July 23, 2017 By HKearl

Research conducted by experts at the University of Melbourne in Australia demonstrates how common sexual harassment is in the lives of women and documents the possible impact this can have on how women think about themselves. The full results were published in the British Journal of Social Psychology.

Two key findings are:

1. Women reported being the target of a sexually objectifying event once every two days.
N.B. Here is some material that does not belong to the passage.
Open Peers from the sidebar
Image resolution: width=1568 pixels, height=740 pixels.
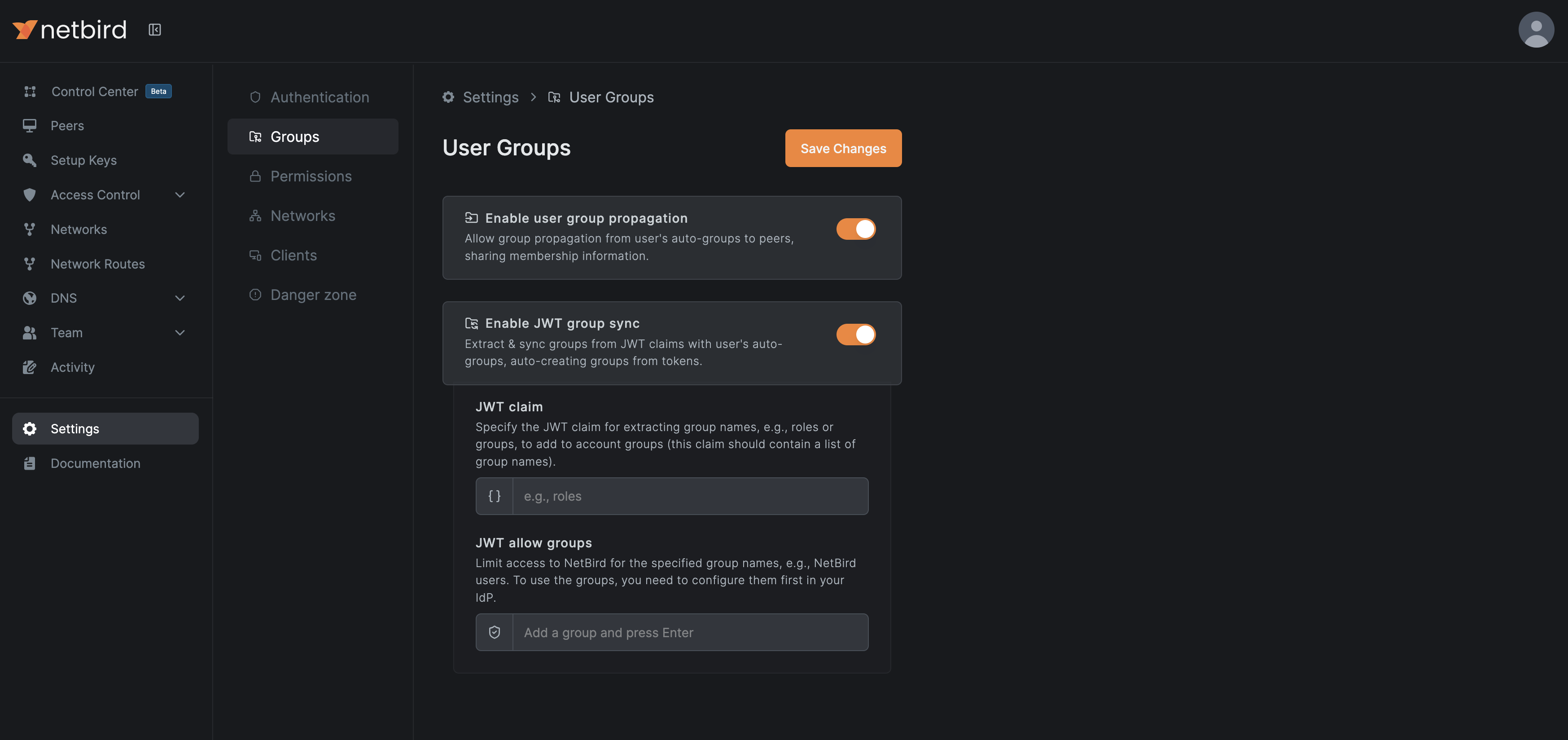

2. Both being personally targeted or witnessing others being objectified was associated with a “substantial increase” in “self-objectification”, proving that instances of sexual harassment can have a negative impact on the way women think about themselves.

____________________

In the Netherlands, Stop Straatintimidatie launched a new campaign against street harassment. Campaign founder Gaya Branderhorst shared, “The message to the public is clear: everyone should be able to walk the streets without harassment,” and “street harassment will be fined in Amsterdam and Rotterdam from 2018 onwards, and other cities are planning to follow soon.” Great!

____________________

In the UK, photojournalist Eliza Hatch created a new photo series called Cheer Up Luv to raise awareness about street harassment. An article for the Guardian states, “Hatch found her female friends had all experienced harassment regularly, while her male friends were shocked by how frequently it occurred. Her photographs often feature women in environments in which they have been harassed, alongside their accounts. ‘I really wanted to capture the woman in her surroundings,’ says Hatch. ‘Instead of it being somewhere where she felt vulnerable, I wanted to make it a stage for her to speak out from. And I wanted you to actually look into her eyes as you’re hearing her story.'”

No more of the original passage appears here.